Dive Brief:
- Based on low, medium and high emissions scenarios, the U.S. will reduce greenhouse gas emissions 26%-41% in 2040 compared with 2005 levels, according to Rhodium Group’s Taking Stock 2025 report.
- However, the pace of decarbonization will slow dramatically, partially due to recent and potential policy changes by Congress and the Trump administration. Under the high emissions scenario, Rhodium estimates that average annual U.S. GHG emissions reductions were 1.1% from 2005 to 2024. That figure is now projected to fall to just 0.4% from 2025 to 2040, a 64% relative decline.
- “The outcomes we report throughout Taking Stock this year are subject to considerable uncertainty, including an incredibly dynamic policy environment and persistent non-cost barriers to clean energy deployment,” the Sept. 10 report says. “These factors will continue to shape how the energy system and GHG emissions evolve in the coming years.”
Dive Insight:
The Trump administration and congressional Republicans have adopted or proposed a wide range of policies that are likely to increase climate pollution compared with policies under the Biden administration. Those changes include a second withdrawal from the Paris Climate Agreement, ending federal tax credits for electric vehicles and altering other clean energy credits, eliminating federal rules limiting GHG emissions from fossil fuel power plants, blocking wind and solar projects and more.
“The effects of these policy shifts are compounded by rapid growth in electricity demand driven predominantly by the growth in large AI data centers, a weakening macroeconomic outlook, and an increasingly export-driven fossil fuel sector,” the report says.
Additionally, Rhodium said its estimates should be taken with a grain of salt, given the unstable economic and policy environment.
“Emissions outcomes vary due to a range of expectations for economic growth, future fossil fuel prices, and clean energy cost and performance trends,” according to the report.
Under the medium and low emissions scenarios, decarbonization would likely continue to accelerate rather than slow with annual GHG emissions declining 1.4% and 1.9%, respectively, according to the report.

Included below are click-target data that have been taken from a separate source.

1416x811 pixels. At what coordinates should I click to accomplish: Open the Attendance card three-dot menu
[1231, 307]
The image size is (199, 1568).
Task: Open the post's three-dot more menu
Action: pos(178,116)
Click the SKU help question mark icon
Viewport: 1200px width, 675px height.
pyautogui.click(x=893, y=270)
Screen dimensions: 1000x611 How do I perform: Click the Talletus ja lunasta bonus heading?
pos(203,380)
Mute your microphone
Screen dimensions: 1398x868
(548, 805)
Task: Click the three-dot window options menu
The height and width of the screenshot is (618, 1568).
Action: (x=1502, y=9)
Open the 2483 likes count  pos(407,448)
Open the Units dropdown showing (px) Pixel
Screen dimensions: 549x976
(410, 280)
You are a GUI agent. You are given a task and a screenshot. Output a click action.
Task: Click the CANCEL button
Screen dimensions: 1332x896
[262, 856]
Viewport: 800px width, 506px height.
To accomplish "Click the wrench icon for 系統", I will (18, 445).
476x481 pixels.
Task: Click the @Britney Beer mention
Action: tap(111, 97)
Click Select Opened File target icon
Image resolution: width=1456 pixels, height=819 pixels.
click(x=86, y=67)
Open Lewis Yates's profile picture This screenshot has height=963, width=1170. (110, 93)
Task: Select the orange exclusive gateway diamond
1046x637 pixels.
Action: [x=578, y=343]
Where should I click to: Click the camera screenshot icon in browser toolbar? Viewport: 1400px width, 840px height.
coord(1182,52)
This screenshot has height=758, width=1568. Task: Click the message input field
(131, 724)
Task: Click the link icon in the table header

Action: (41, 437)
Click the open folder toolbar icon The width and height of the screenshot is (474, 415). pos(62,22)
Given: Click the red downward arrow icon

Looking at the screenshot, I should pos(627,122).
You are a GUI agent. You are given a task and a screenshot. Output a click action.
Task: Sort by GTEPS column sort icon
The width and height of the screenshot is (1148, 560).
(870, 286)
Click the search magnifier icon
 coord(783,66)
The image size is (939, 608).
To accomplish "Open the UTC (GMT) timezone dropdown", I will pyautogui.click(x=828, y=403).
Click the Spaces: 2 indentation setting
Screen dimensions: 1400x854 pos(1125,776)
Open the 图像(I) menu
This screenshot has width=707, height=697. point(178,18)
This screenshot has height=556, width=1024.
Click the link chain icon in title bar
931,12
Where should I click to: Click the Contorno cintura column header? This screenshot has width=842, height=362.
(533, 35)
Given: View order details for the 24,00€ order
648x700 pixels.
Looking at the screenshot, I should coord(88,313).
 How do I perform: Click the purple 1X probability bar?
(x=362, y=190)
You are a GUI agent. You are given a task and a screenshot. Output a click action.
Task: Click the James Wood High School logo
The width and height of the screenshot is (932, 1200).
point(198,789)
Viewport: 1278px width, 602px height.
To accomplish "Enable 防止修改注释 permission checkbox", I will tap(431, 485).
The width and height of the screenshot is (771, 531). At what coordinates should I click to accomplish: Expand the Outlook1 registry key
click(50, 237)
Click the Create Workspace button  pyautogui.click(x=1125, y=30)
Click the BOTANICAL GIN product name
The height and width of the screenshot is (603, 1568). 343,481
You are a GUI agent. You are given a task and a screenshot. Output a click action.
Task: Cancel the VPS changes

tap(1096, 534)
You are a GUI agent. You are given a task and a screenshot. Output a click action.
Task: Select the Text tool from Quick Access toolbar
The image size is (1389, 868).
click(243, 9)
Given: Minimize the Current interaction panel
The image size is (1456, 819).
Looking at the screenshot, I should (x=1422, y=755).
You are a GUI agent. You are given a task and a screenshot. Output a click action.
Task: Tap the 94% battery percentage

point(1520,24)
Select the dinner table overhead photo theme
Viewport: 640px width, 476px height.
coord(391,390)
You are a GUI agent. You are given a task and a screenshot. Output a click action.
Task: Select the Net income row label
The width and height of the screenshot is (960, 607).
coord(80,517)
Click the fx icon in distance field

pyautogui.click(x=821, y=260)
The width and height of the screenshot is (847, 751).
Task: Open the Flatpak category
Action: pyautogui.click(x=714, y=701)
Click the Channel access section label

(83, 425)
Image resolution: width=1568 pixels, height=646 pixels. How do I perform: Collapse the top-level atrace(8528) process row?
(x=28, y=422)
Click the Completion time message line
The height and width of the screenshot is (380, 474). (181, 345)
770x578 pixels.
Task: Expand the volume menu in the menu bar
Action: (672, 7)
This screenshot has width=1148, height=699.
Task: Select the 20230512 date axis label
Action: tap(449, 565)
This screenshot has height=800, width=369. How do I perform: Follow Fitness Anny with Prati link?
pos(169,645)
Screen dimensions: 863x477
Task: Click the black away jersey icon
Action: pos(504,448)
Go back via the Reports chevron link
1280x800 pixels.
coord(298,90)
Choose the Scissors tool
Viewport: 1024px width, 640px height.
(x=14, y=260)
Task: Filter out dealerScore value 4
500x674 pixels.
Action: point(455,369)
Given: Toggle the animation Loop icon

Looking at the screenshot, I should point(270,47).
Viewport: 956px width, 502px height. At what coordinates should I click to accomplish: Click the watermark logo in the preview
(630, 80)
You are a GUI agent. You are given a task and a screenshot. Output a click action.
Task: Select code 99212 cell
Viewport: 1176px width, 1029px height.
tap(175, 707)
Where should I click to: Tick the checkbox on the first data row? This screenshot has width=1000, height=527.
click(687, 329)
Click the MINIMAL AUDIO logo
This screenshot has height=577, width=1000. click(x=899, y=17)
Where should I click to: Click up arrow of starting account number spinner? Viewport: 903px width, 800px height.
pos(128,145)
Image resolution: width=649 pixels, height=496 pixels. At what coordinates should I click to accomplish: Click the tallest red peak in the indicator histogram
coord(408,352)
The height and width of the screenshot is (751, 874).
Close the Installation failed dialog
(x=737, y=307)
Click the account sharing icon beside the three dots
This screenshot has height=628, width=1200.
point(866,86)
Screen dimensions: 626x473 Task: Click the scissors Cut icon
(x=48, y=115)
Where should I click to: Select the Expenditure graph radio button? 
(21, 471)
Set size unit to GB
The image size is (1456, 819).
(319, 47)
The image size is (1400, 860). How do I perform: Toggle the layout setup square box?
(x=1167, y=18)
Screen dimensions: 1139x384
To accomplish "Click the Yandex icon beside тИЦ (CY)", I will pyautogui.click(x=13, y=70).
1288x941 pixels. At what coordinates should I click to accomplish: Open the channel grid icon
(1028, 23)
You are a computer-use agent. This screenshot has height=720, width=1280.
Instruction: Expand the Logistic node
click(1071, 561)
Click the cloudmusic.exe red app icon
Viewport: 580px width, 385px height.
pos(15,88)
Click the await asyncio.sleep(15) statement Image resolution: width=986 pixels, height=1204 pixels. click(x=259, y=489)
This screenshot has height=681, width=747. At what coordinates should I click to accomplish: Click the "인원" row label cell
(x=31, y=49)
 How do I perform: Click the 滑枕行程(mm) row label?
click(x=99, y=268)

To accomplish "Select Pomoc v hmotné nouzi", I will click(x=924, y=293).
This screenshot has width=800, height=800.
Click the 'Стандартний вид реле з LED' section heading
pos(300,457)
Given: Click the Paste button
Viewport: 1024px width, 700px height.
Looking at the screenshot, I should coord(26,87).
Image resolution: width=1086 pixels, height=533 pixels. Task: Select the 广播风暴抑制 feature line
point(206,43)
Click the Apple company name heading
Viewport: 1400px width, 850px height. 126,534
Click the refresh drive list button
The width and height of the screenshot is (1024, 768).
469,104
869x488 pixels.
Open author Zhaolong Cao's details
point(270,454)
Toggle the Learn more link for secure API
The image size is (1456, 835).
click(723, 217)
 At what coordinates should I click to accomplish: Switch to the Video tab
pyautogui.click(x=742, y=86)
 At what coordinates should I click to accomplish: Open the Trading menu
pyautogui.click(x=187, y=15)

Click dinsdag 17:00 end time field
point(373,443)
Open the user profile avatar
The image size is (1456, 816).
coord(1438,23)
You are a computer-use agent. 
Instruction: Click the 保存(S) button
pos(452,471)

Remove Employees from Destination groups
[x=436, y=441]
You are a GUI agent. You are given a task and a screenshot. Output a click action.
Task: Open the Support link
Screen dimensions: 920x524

The power, transportation, and oil and gas sectors are driving emissions reductions in GHG.The power sector is projected to emit 15%-43% fewer emissions in 2040 compared with 2024 levels, despite growing electricity demand, the report found.
“Renewables grow substantially in all three emissions scenarios through 2030 to claim the expiring clean electricity tax credits, but deployment diverges after that,” according to Rhodium.
Transportation emissions, meanwhile, will fall 8%-20%, as zero-emissions vehicles comprise a larger share of the U.S. vehicle fleet, according to Rhodium. The report attributes the increased market share to falling battery prices and greater consumer acceptance.
Likewise, Rhodium estimates industrial emissions, tied closely to the oil and gas business, will decline 4%-19%.